I need some help with the problem.

A shell is shot with an initial velocity v0 of 20 m/s, at an angle of 60 degrees with the horizontal. At the top of the trajectory, the shell explodeds into two fragments of equal mass. One fragment, whose speed immediately after the explosion is zero, falls vertically. How far from the gun does the other fragment land, assuming that the terrain is level and the air drag is negligible


First, I labled three parts of the trajectory.

1. At the initial position

K= (1/2) m * v^2
U = 0

2. At the max height of the trajectory

K = (1/2) (m/2) * v^2 ----> Because the shell exploded in half
U = (m/2) * g * h

3. At the end of the the trajectory

K = 0
U = 0


Then using the conservation of energy from points 1 to 2 I found the velocity at point 2 to be 22.36 m/s.

Now I have to finish the problem and find the total distance traveled. Can someone check my work up to now and give me some advice on how to find the total distance.

 

[Ba]

the kinetic energy does not equal 0 at the end of the trajectory unless you are willing to calculate the work done by the Earth in slowing the piece to rest. Consider the moment that it touches the earth, not the impact.

 

[cb]

True, but now I still have to solve for the total distance traveled.

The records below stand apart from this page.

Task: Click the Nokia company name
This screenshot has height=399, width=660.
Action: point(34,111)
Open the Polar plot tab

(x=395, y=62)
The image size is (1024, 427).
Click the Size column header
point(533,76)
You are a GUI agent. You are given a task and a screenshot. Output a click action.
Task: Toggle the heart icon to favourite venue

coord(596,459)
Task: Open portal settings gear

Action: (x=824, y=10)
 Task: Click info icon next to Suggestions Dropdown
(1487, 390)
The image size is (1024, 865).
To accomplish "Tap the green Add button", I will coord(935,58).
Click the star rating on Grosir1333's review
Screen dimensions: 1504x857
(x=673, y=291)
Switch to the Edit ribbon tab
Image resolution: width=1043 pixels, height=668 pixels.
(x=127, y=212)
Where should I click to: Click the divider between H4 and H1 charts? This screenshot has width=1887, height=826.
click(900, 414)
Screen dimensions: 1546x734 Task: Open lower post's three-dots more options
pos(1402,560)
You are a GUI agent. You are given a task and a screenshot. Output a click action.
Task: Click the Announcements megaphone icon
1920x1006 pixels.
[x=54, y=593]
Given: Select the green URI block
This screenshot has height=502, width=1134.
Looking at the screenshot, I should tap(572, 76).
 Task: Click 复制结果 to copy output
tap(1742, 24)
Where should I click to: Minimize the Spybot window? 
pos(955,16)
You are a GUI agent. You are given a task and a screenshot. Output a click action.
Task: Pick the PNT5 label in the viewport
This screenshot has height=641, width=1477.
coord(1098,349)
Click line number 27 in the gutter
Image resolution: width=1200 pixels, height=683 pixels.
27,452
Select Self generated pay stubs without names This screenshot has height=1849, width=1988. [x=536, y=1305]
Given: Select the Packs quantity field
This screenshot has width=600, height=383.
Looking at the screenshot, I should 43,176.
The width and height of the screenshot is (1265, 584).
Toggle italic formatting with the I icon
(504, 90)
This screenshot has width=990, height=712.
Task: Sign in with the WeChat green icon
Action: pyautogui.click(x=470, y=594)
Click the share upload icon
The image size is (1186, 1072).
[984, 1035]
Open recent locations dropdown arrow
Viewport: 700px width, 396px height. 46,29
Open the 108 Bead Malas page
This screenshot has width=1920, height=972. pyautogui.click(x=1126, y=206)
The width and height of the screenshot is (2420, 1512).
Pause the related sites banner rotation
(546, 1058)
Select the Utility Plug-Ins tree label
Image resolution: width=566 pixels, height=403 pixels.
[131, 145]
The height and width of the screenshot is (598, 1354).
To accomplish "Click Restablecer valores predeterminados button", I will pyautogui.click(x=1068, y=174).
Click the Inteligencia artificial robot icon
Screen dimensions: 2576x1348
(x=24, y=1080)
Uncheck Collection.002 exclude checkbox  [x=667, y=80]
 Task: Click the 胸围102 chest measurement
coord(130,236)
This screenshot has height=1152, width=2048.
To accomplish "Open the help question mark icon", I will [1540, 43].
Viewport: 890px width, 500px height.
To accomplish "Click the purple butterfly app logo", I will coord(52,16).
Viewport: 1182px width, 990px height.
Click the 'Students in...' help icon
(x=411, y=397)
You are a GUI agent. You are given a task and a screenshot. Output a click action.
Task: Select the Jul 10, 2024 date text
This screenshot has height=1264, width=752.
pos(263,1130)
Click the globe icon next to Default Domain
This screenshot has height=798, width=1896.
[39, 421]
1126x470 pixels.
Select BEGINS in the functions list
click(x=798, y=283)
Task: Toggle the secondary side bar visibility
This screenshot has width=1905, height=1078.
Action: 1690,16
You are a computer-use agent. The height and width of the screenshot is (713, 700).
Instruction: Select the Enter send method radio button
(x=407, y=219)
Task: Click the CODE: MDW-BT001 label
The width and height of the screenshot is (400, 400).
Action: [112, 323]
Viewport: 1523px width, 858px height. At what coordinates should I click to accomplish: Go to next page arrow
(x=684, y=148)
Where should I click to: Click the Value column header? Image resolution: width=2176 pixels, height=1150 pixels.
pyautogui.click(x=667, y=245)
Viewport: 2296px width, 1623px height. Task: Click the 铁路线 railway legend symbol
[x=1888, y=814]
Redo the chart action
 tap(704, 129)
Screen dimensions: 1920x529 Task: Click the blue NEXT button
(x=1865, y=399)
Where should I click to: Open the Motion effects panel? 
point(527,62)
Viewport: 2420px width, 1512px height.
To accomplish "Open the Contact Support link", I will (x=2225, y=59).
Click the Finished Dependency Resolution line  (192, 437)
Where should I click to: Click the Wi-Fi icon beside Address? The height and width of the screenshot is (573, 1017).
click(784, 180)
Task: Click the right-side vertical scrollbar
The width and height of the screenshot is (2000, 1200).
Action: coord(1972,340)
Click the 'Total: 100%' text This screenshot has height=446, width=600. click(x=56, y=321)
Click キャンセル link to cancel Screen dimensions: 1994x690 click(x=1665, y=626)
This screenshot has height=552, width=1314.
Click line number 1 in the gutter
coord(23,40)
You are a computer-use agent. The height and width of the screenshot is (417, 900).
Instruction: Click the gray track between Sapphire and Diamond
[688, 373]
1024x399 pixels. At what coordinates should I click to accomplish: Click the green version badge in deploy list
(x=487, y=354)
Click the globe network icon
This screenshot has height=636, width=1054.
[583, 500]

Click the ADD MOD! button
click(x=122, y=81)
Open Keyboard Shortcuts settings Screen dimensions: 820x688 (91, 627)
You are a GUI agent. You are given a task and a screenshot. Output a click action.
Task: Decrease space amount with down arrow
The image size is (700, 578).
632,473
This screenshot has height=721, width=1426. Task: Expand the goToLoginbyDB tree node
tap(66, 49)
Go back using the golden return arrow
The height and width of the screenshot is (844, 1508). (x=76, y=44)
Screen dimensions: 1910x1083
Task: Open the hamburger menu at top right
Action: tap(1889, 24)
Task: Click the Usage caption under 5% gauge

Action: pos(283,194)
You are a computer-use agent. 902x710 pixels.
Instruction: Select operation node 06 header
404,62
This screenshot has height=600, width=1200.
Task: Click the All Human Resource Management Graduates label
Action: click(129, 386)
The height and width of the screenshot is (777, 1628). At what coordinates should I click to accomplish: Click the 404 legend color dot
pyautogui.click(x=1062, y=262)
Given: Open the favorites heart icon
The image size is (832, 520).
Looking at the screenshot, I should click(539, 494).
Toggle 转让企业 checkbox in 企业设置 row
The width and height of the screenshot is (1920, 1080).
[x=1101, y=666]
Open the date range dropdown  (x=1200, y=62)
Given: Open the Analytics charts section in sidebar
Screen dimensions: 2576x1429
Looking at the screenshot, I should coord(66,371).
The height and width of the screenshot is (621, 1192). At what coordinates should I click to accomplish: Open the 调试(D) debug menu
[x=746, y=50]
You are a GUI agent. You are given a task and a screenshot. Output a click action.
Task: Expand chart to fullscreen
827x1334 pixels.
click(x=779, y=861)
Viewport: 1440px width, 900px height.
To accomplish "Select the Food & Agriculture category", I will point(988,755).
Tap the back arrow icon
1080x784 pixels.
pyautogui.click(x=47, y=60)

I was thinking about finding the height with the equation h= v0^2* sin^2(alpha) / (2*g). But since the mass is cut in half, will that make the equation invalid?

If that is true I can find the distance for the first half. But I'm not sure how I would find the distance for the second half.

 

[Soveraign]

Use conservation of momentum to find out the new velocity of the half of the shell still moving horizontally. Keep in mind you started out with some P=Mv (where v is the horizontal component of the velocity). Now you have P = mv1 + mv2, where m = M/2. P must be the same in both situations and you already know v1 is zero (at the instant of the explosion). Find v2.

So now you have the new velocity of the shell piece and, treating this now as a typical projectile motion problem, you should be able to find the additional distance traveled.